「いやいや,こういう興行ものはなかなか蓋を開けてみないと分かりませんよ」ある時藤本遊丸さん(泉笑会・パンセの会)がおっしゃてた言葉。確か二人ともゲストで呼んでいただいた会で,主催の方の「最近どうもお客さんが少なくて…」というお話に返された言葉。実際その日は遊丸さんの言葉通り,普段の倍近くのお客さんがお出でになり,「なるほどなあ」と感じ入った覚えがある。この言葉が今回のサウスロード落語ライブの最中,頭にふと蘇った。ただシチュエーションは全く逆だったが…
昨年一年間は毎回三十人近く来られる満員状態で,十一月のときには終演後「椅子どこかで借りてこないといけませんねえ」てな話をしていた。
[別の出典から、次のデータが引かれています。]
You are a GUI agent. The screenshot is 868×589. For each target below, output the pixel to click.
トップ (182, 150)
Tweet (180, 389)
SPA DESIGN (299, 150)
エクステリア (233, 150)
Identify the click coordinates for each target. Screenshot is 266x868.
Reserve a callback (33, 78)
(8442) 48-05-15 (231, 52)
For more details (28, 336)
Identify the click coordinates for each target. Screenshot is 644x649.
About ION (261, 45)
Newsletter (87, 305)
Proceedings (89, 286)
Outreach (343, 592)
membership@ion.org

さて今回だが,結果を先に言うとお客様は開演時一人,二人目の衆朝さんの途中でもう一人お見えになり,計二人で終演とあいなった(ちなみに寝床の会は最後に必ず大喜利があるため,終演時高座には五人,つまり客席の2.5倍の人数がいた(笑))。確かに客入りのマイナス要因はいくつかあった。いわゆる「にっぱち」の二月,当日は結構強い雨が降っておりまた今回はファンの多い栄歌さんがお休みと,不安要素はあったがそれにしても…というのが正直な感想だった。何が原因か…それは今もよくわからない。とにかく興行ものの怖さを思い知った会でした。
ただ会の雰囲気自体は決して悪くなく(こういうとき不思議な一体感が高座と客席の間に生まれる),演者の出来も良かった。会長の「ねずみ」も気持ちのこもった一席で最後まで長い噺ながら最後までダレさせなかった,さすがの一席だったが,今回は何と言っても衆朝さんの「猪買い」!もの凄いハイテンション・ハイテンポの語りで,次の演者ながら客席の後ろで爆笑してしまった。そのテンションのおかげで僕も,「犬の目」をいつもよりも楽しみながらやれ,二人のお客さんそして客席で聴いて下さったチーフご一家にもよく笑ってもらえた。ただサゲ直前で噛んでしまったのが悔やまれる。それまでが良かっただけに画龍点睛を欠いた感あり。やっぱりツメが甘いなあ…
とにもかくにも寄席全体のレベルはかなり高く,ご来場頂いたお二人には楽しんで頂けたと自負してます。またチーフご一家の温かさも改めて感じた会でもありました。あとはお客様が次こそ戻って来てもらえるのを待つのみ!次回もメンバー一同頑張ります!!